Depois de uma depressão de cinco anos, o setor de carne bovina na Argentina mostra sinais de reação movida pelo mercado interno. As exportações, que deram renome ao produto do país, continuam em queda livre. Segundo dados da Câmara da Indústria de Comércio de Carnes e Derivados (CICCRA), este é o primeiro bimestre de indicadores positivos desde o início da crise do setor com o governo.
A produção de carne bovina em janeiro e fevereiro atingiu 423,8 mil toneladas, 7,3% a mais que no mesmo período do ano passado. Ainda está longe das 547 mil toneladas produzidas em 2008, mas reflete o primeiro aumento do ritmo de abates desde que os produtores locais começaram a reter as matrizes para recompor o estoque. Foram para o abate cerca de 1,9 milhão de cabeças, 155 mil a mais que no início do ano passado.

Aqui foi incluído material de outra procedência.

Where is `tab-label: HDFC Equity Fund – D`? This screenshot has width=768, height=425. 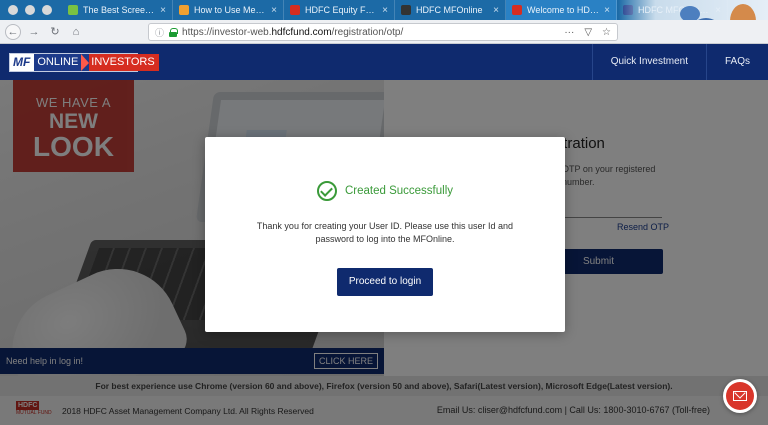 tab-label: HDFC Equity Fund – D is located at coordinates (341, 10). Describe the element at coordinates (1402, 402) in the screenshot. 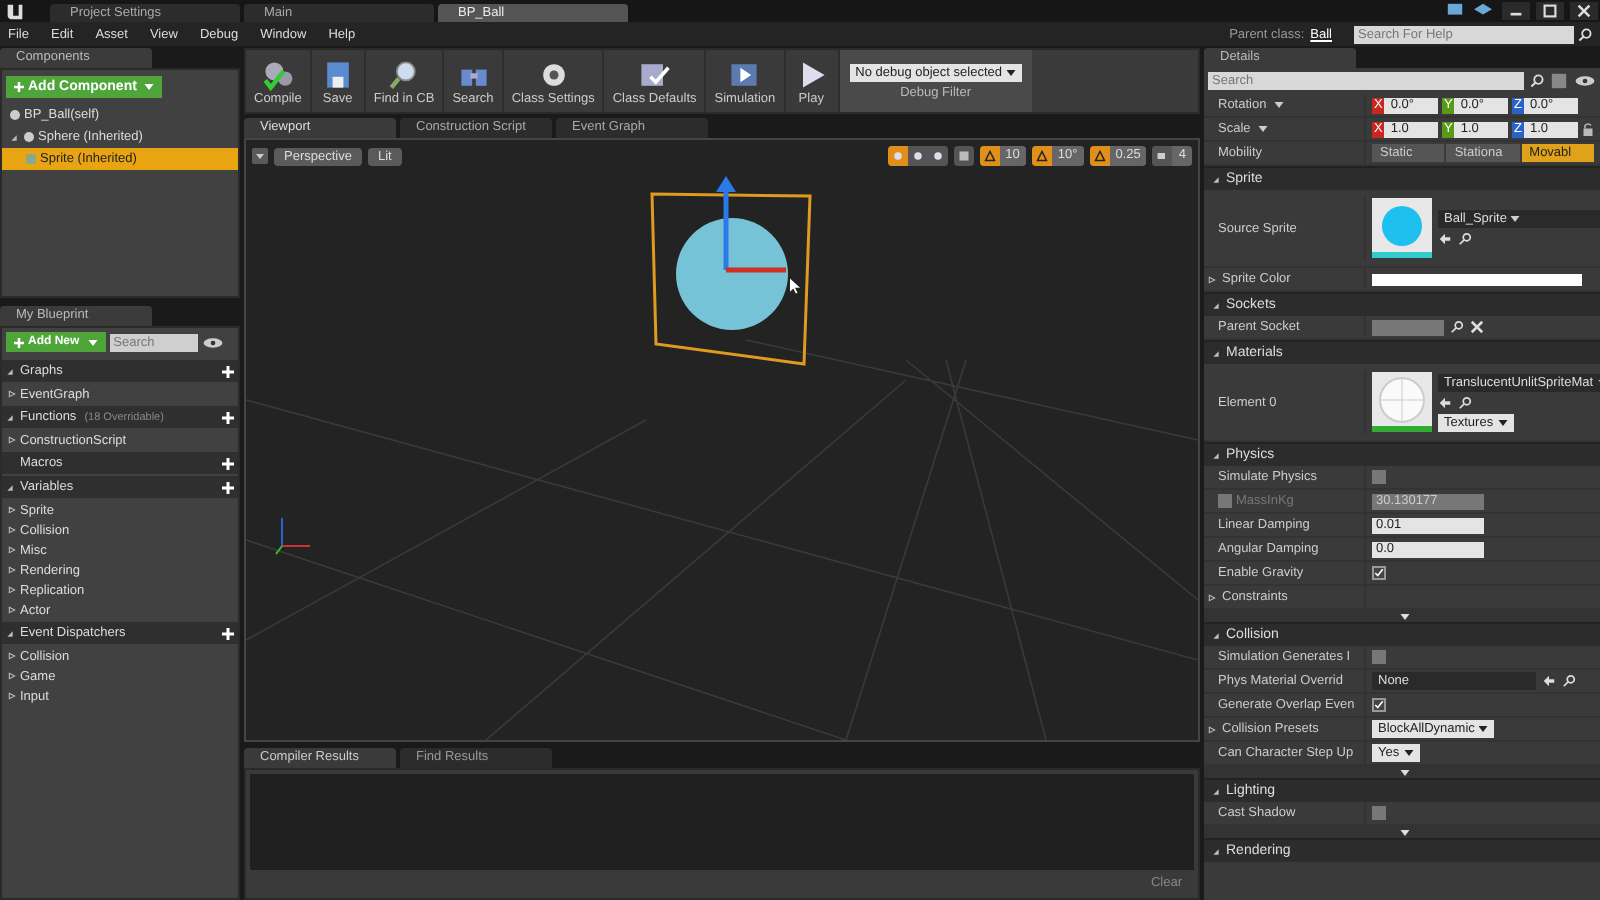

I see `material-thumbnail` at that location.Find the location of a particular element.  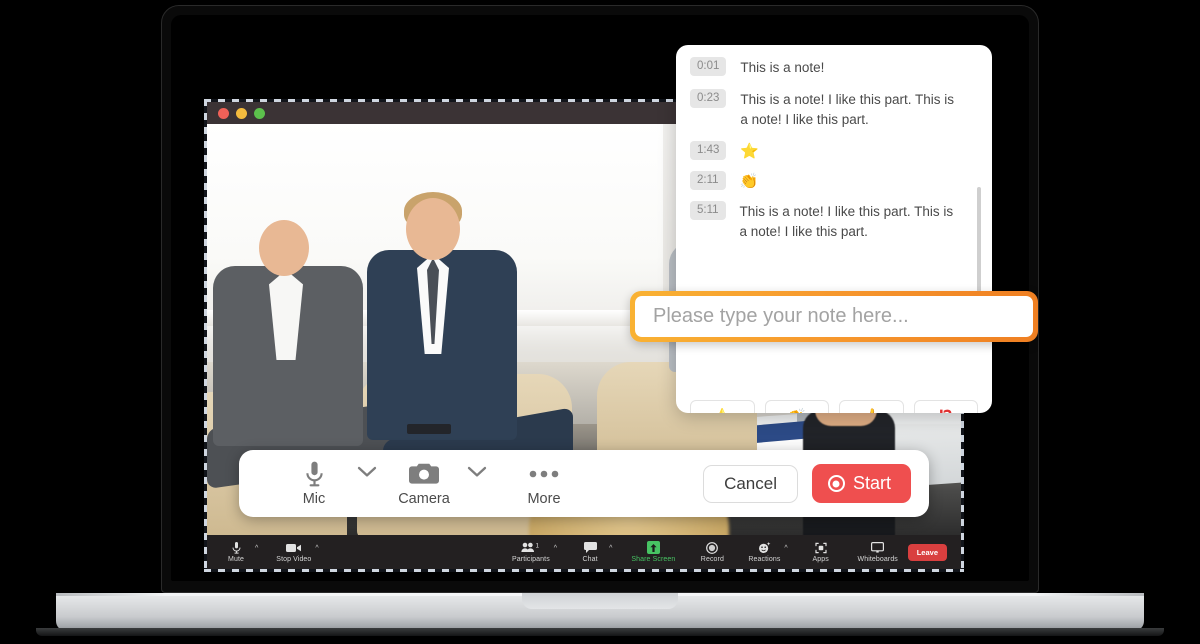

"Ainda é cedo para dizer se este movimento se deve à antecipação dos abates em função da seca no verão ou ao aumento dos preços da carne no mercado doméstico, já que existe uma alta em dólar da ordem de 20%", disse o presidente da CICCRA, Miguel Schiariti. A retenção de matrizes, que acontece há dezoito meses, deve fazer com que o rebanho argentino aumente em até 500 mil cabeças este ano, dado que só deverá ficar claro entre abril e maio, durante a vacinação contra febre aftosa. Schiariti avalia o rebanho atual em 47,5 milhões de cabeças. Em 2008, eram 60 milhões.
O reaquecimento do mercado ocorre no momento em que o setor frigorífico vive a maior crise de sua história no país. Das 550 unidades de 2009, estão abertas atualmente 430. "A margem da operação melhorou, mas o setor perdeu em volume com a retração de 20% no rebanho", disse o dirigente.
Nesta semana, o governo da presidente Cristina Kirchner deve fazer o seu primeiro gesto de aproximação com o setor, com a retirada da retenção de 15% sobre as exportações de termoprocessados, a carne cozida usada para recheios de industrializados como carne em lata e massas. A retenção faz com que o exportador receba apenas 85% da transação em dólar. Na prática, funciona como um imposto sobre a exportação.
De acordo com Schiariti, a medida pode ser o sinal que a brasileira JBS precisava para reabrir a planta de Venado Tuerto, na província de Santa Fé, fechada no início do ano com a dispensa de 430 funcionários. O diretor da divisão de carnes da JBS na Argentina, Artemio Listoni, descarta uma mudança de planos. "A ser confirmado, este não é um fato que motive uma decisão nova", afirmou Listoni.
A retenção sobre as exportações está longe de ser o único motivo que levou os pecuaristas a enviarem maciçamente vacas para abate entre 2008 e 2009 e os frigoríficos a fecharem portas. O outro motivo é a regra não escrita e estabelecida pelo secretário de Comércio Interior, Guillermo Moreno, que obriga exportadores a destinarem ao mercado doméstico uma tonelada para cada 3,5 toneladas exportadas, a preços reduzidos.
A estratégia do governo argentino era aumentar a oferta de carne bovina e assim estabelecer uma âncora de preços na cesta básica. Mas o efeito foi inverso: o produto encareceu e acelerou uma migração de consumo, com a substituição da carne bovina pela de frango ou de soja nas geladeiras do país. O processo foi estancado agora com a diminuição das exportações. De 88,6 mil toneladas no primeiro bimestre de 2008, as vendas para o exterior caíram para 30,4 mil toneladas nos dois primeiros meses do ano.
A redução do rebanho fez com que os pecuaristas retardassem o momento de enviar o gado para abate. Segundo Schiariti, a idade média migrou da faixa dos 20 a 24 meses para a de 24 a 30 meses, fazendo com que diminuísse a quantidade de cabeças abatidas dentro do padrão de excelência para a exportação. "Dificilmente cumpriremos neste ano as 29 mil toneladas da cota Hilton, pela quarta vez consecutiva, por falta de definições do governo e de novilhos", afirmou o dirigente.